Repeating the step S203, and further obtaining the 3 rd to 16 th wavelength variables as follows: 4223 th variable (wavelength 1730.7nm), 1944 th variable (wavelength 1241.16nm), 2655 th variable (wavelength 1361.29nm), 4700 th variable (wavelength 1886.44nm), 3281 th variable (wavelength 1488.1nm), 4684 th variable (wavelength 1880.76nm), 2973 th variable (wavelength 1422.88nm), 3857 th variable (wavelength 1627.6nm), 2814 th variable (wavelength 1391.4nm), 1232 nd variable (wavelength 1140.38nm), 2558 th variable (wavelength 1343.54nm), 4078 th variable (wavelength 1688.33 nm).
And step S204, judging the number of the selected wavelength variables.
And (3) establishing a PLS regression multivariate calibration model by using the sequentially selected 1 st to 16 th wavelength variables, and obtaining RMSEP when modeling is carried out by adopting different numbers of wavelength variables by an interactive verification method.
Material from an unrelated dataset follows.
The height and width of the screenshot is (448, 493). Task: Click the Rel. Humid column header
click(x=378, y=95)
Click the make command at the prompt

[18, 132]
As shown in fig. 4, a distribution diagram of RMSEP values obtained when different numbers of wavelength variables are selected in sequence for modeling in the present embodiment is shown, where an inverted triangle in fig. 4 represents the RMSEP value, and a curve represents a trend of the RMSEP value changing with the change of the number of wavelength variables. It can be seen that when the first 14 wavelength variables are selected for modeling, the RMSEP value is the smallest, so the number of the optimal wavelength variables is 14, and at this time, the selected first 14 wavelength variables are combined into the optimal wavelength variable combination, as shown in fig. 5, which is a distribution diagram of the preferred wavelength variables of this embodiment, and can reflect the range of the preferred wavelength variables, the circle in fig. 5 represents the selected wavelength variable, and the curve represents the spectral curve.
By the wavelength variable optimization method of the present invention, a PLS regression multivariate calibration model is established, and the prediction set samples are predicted, so that the RMSEP value is 1.9mg/dL, the Correlation coefficient (Correlation) of the prediction results of the multivariate calibration model is 0.94, and the Correlation is shown in fig. 6, which is a schematic diagram of the prediction results of the PLS multivariate calibration model established for the optimal wavelength variable combination in this embodiment. In fig. 6, a black dot represents a correlation between the reference value and the predicted value, and a straight line represents a reference of the correlation. When the black point is closer to the straight line, the correlation between the predicted value and the reference value is larger.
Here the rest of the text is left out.